| What this task involves |
Without including any image, retype the records word for word.

********

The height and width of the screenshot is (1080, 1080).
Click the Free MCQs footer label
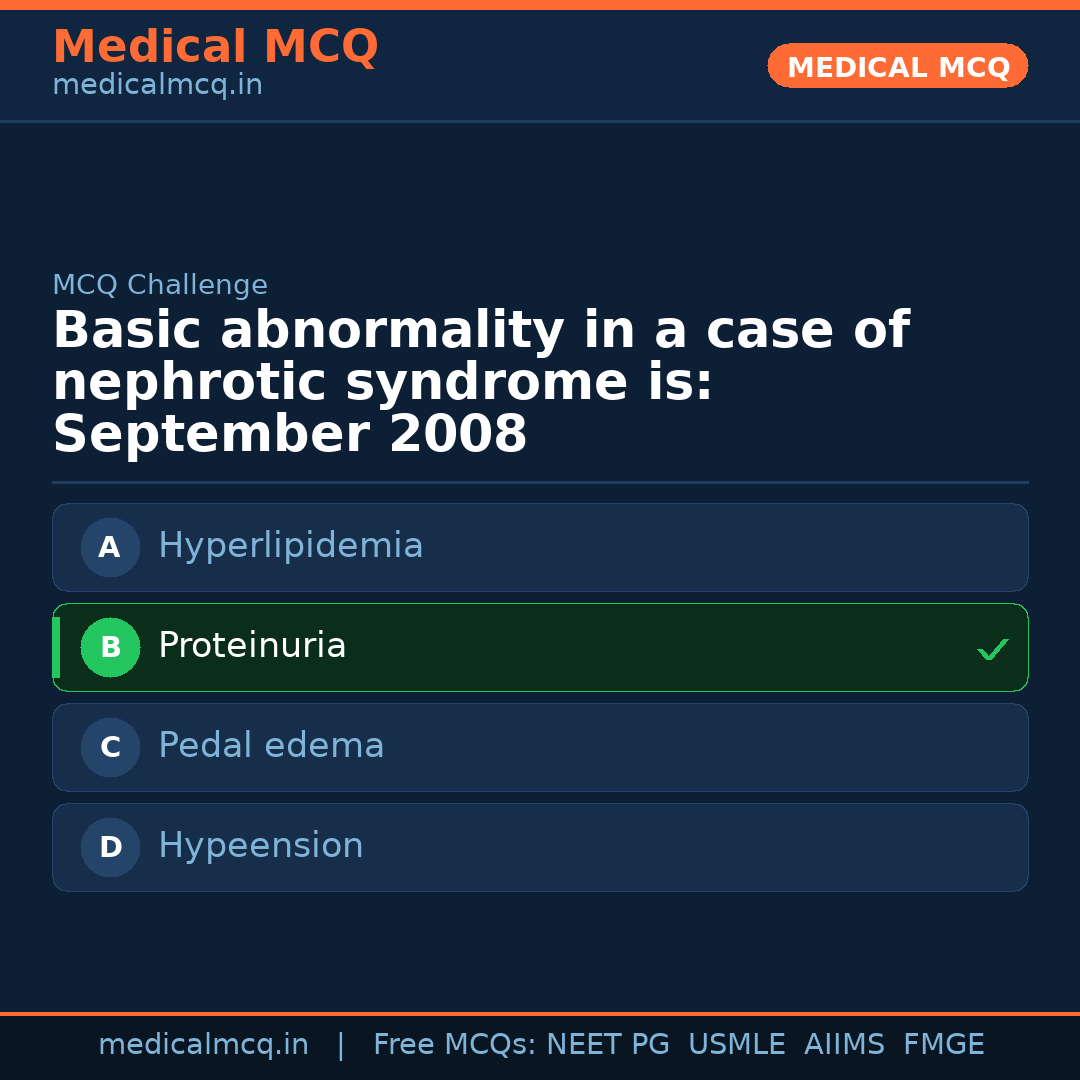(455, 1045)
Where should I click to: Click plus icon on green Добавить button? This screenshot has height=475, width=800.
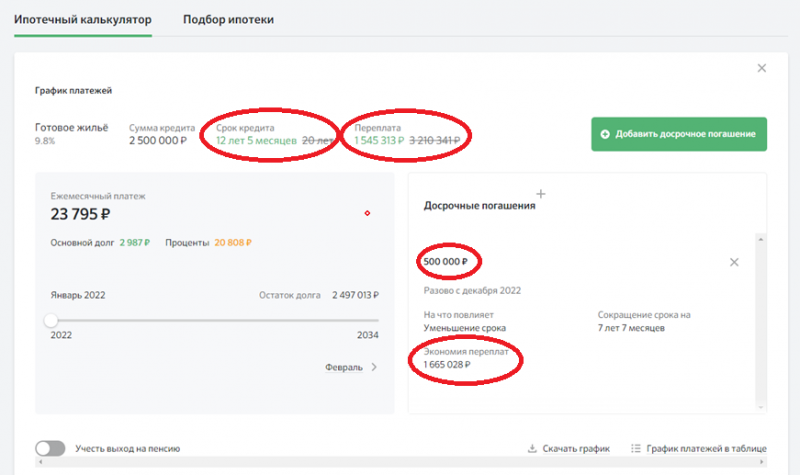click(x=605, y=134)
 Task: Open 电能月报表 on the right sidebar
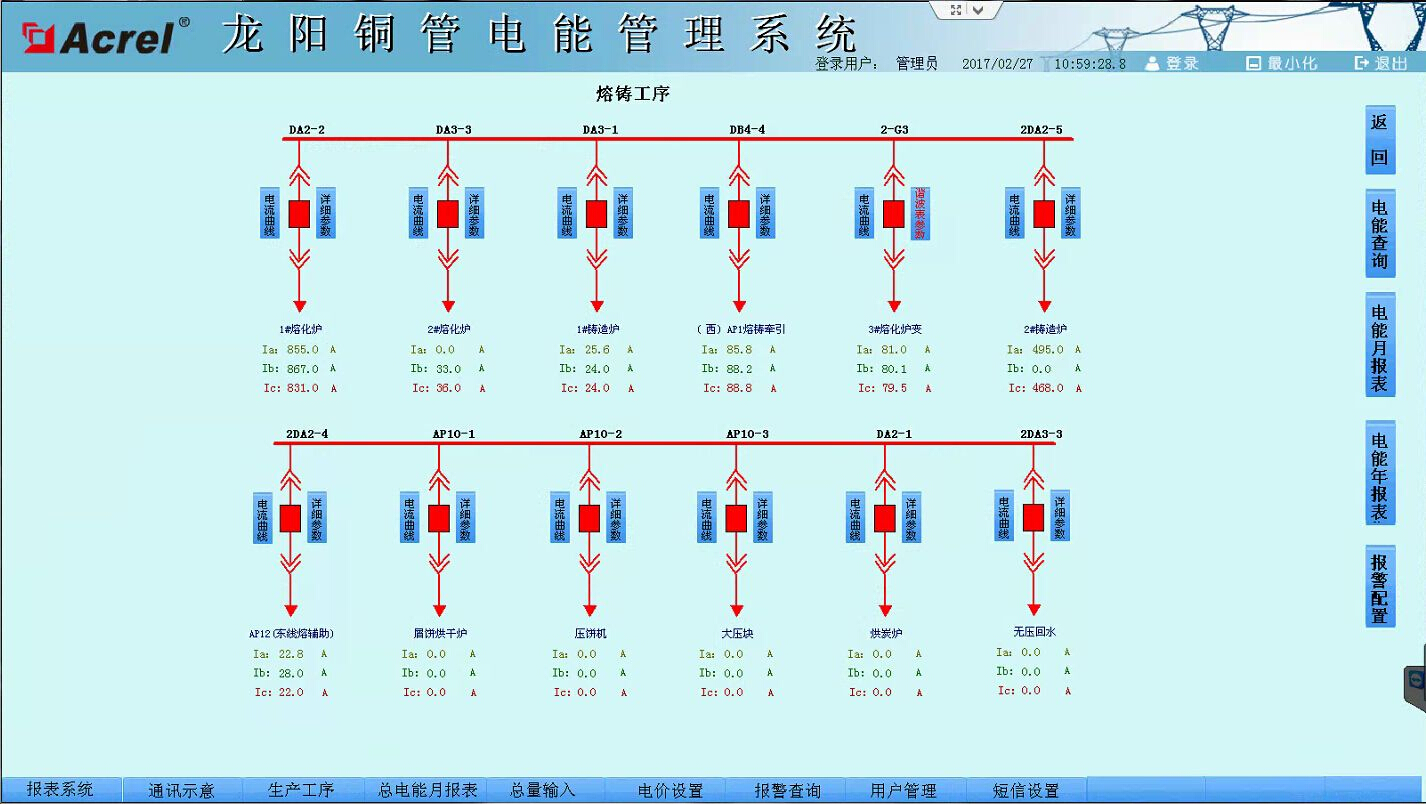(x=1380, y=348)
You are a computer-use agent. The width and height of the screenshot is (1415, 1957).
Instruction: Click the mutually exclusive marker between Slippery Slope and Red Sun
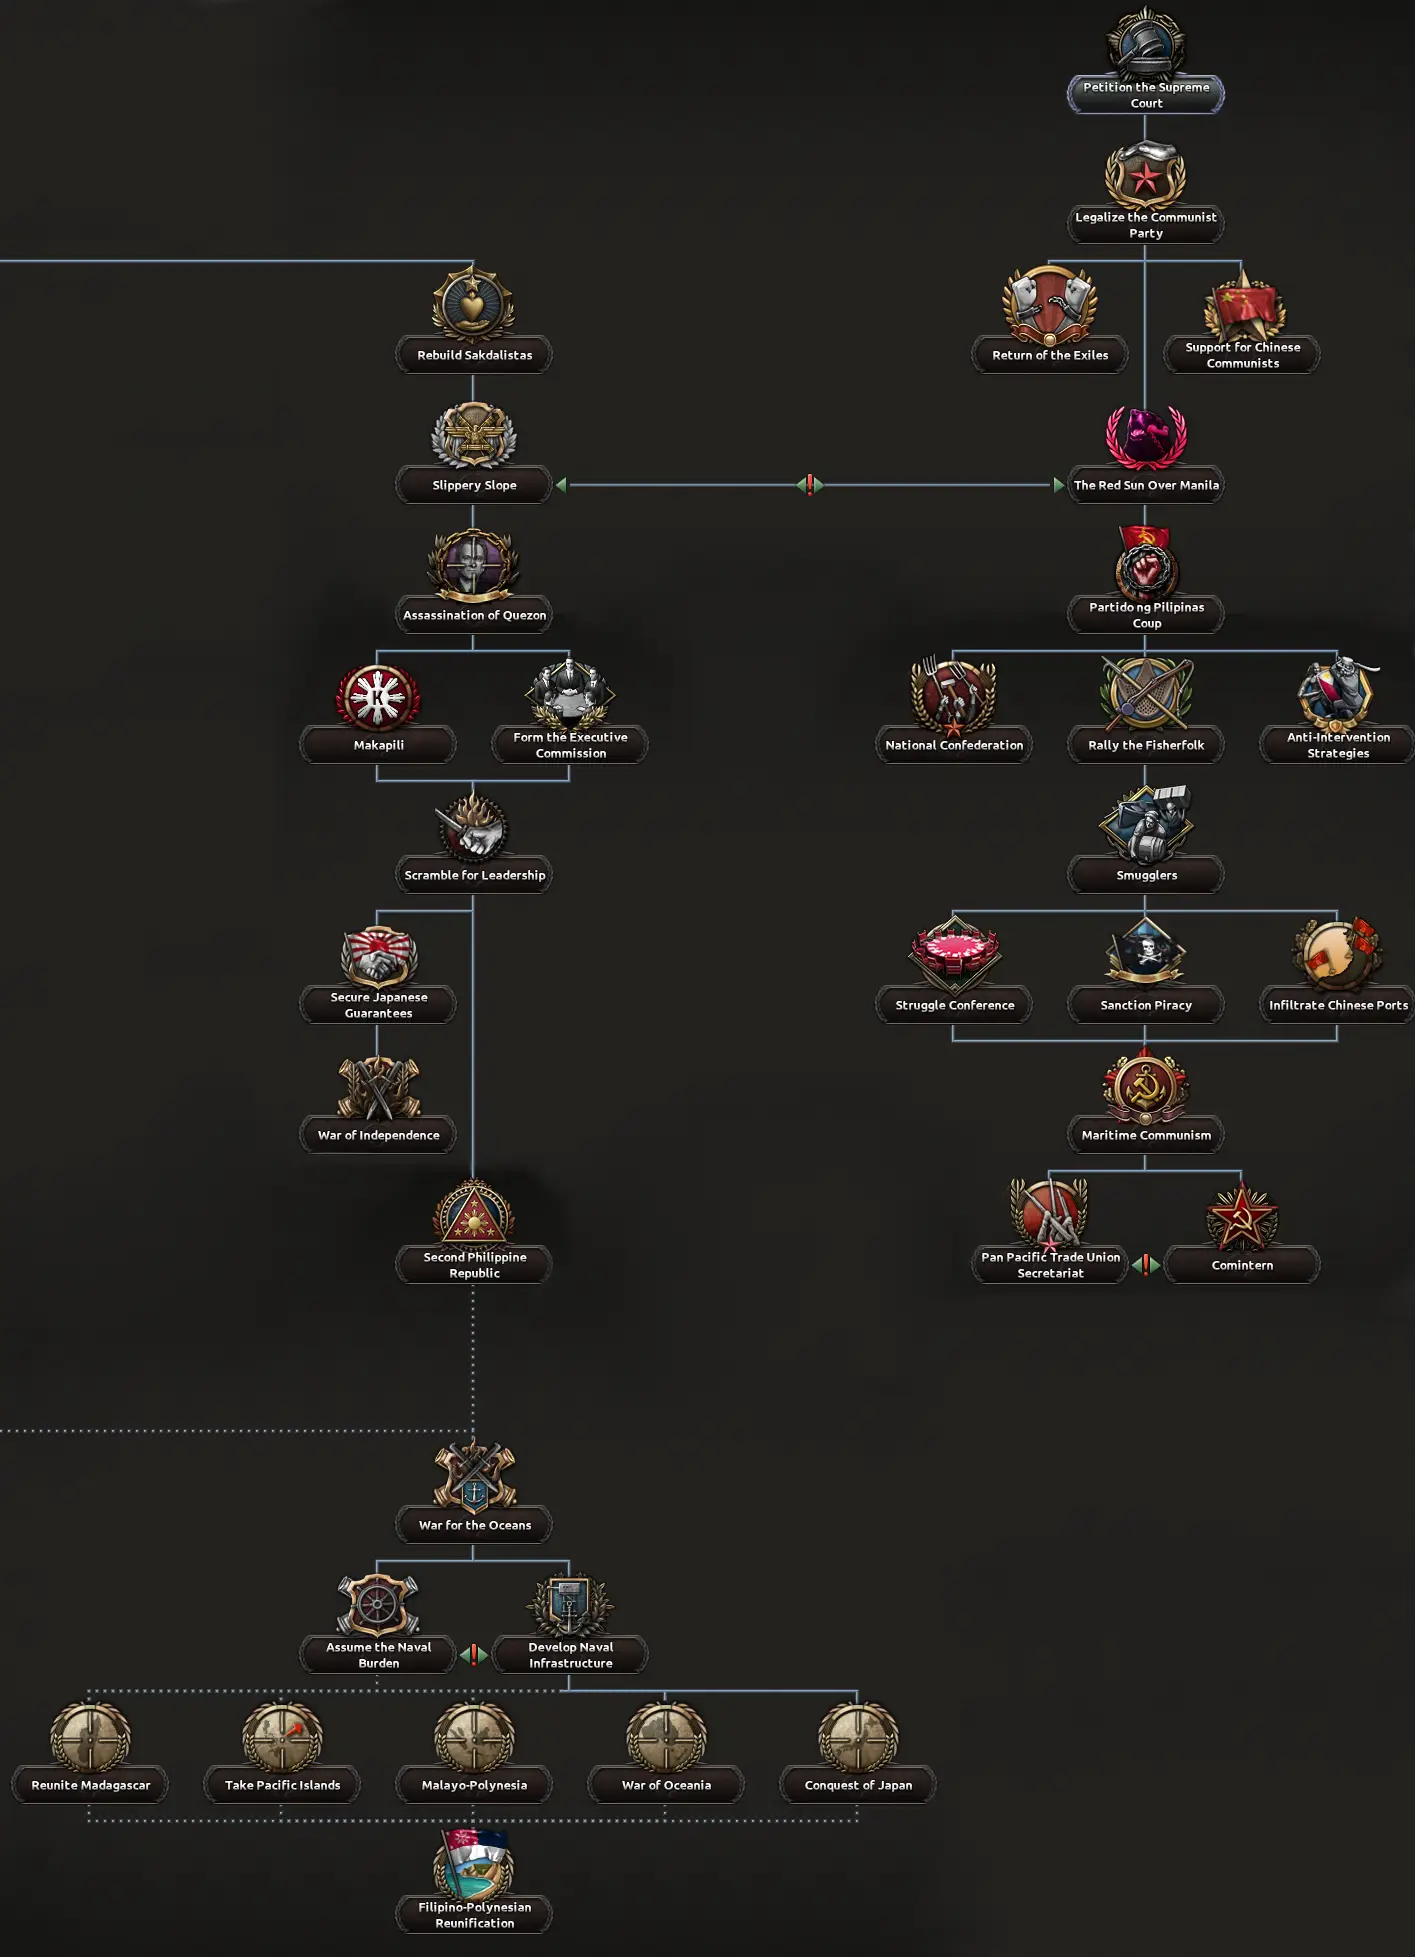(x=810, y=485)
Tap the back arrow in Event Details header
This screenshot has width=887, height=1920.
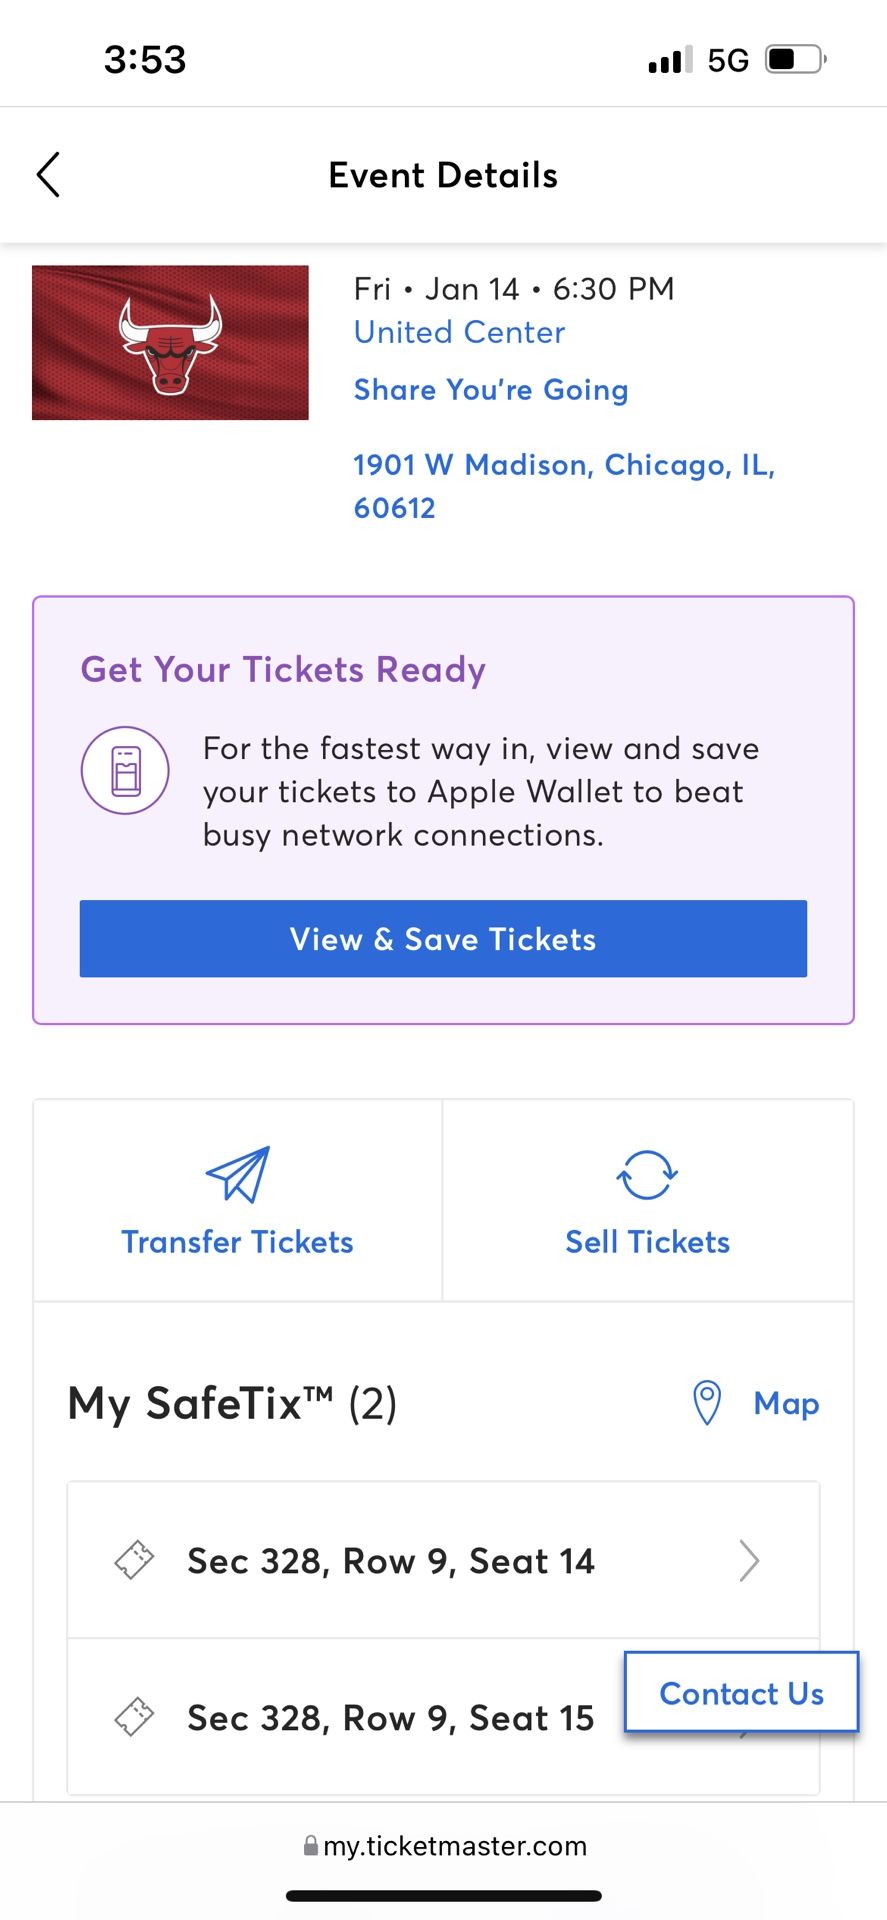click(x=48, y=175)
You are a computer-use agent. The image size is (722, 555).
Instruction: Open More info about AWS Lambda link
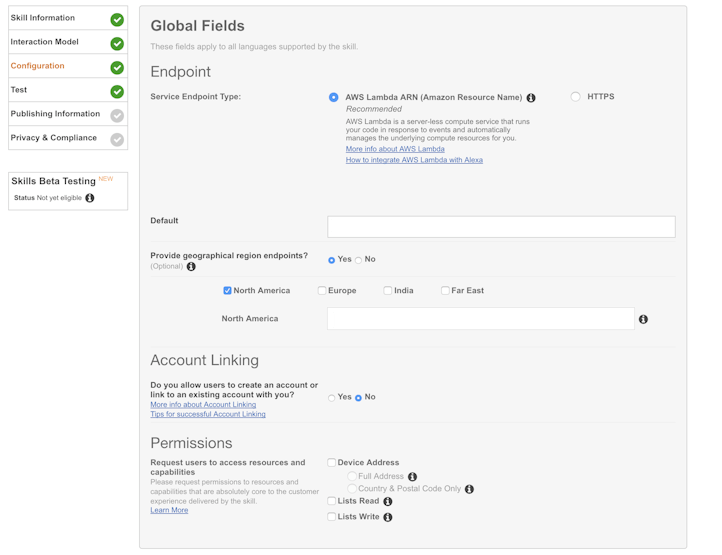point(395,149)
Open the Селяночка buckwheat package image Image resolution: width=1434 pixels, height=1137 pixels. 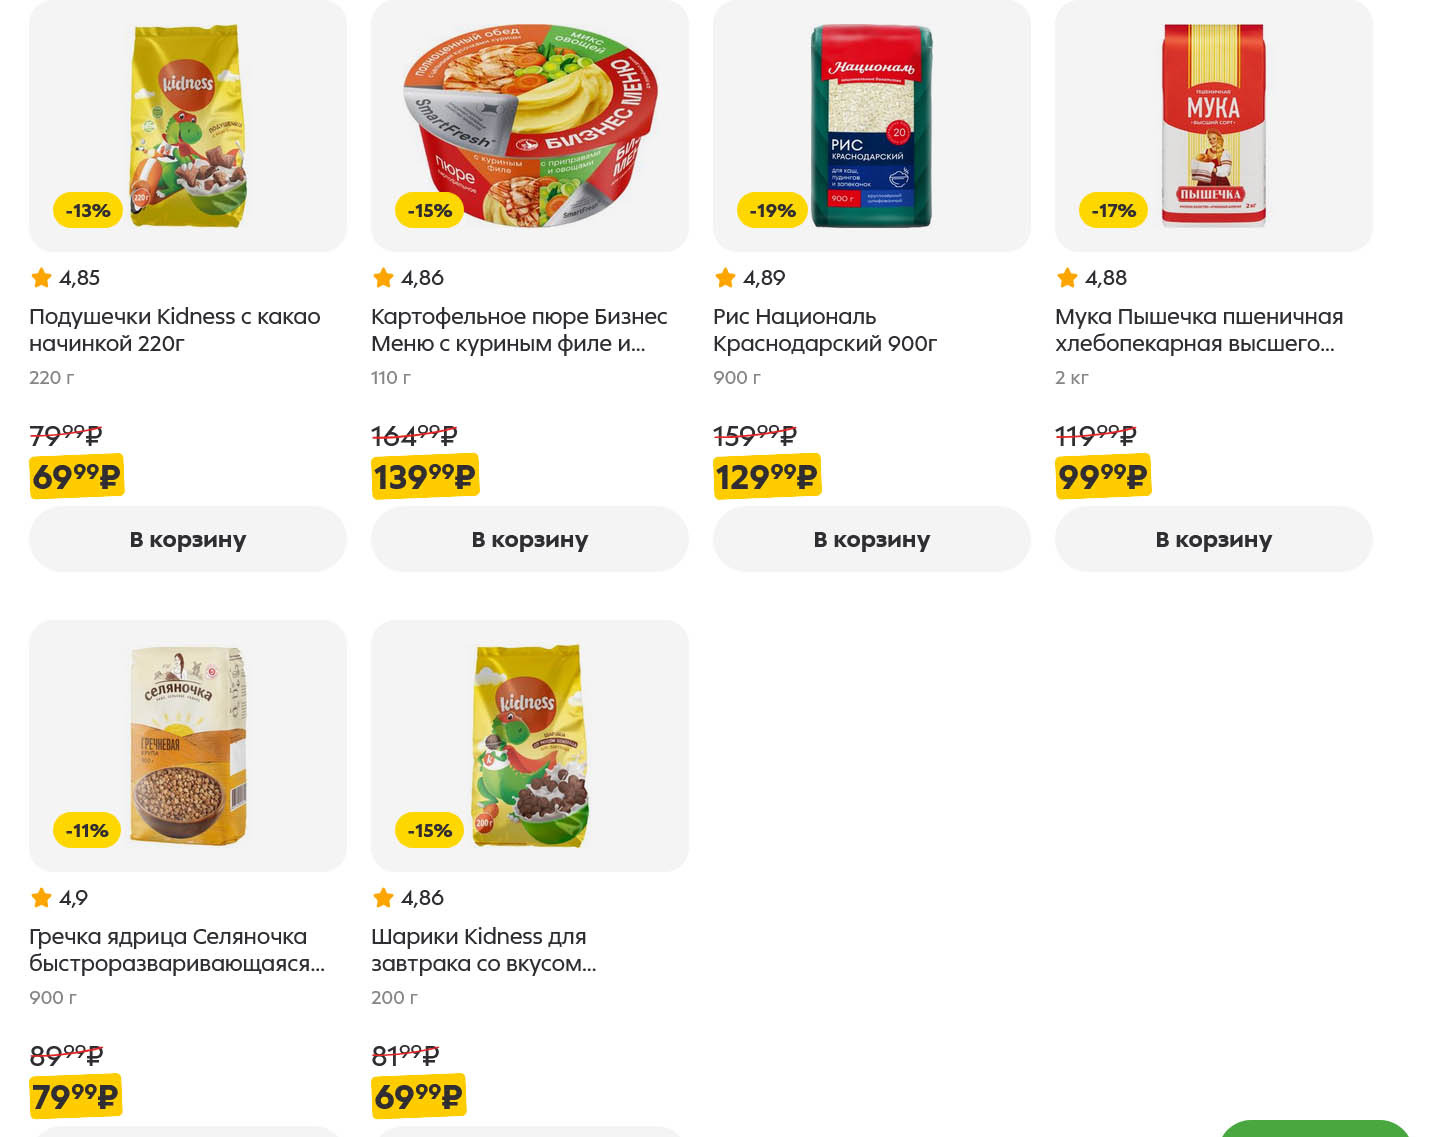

********

| Result below |
The height and width of the screenshot is (1080, 1080).
Click the Free MCQs footer label
(455, 1045)
Where should I click to: Click plus icon on green Добавить button? This screenshot has height=475, width=800.
click(x=605, y=134)
 Task: Open 电能月报表 on the right sidebar
(x=1380, y=348)
You are a computer-use agent. The width and height of the screenshot is (1415, 1957).
Instruction: Click the mutually exclusive marker between Slippery Slope and Red Sun
(x=810, y=485)
Tap the back arrow in Event Details header
This screenshot has width=887, height=1920.
click(x=48, y=175)
You are a computer-use agent. The image size is (722, 555).
Instruction: Open More info about AWS Lambda link
point(395,149)
Open the Селяночка buckwheat package image Image resolution: width=1434 pixels, height=1137 pixels. 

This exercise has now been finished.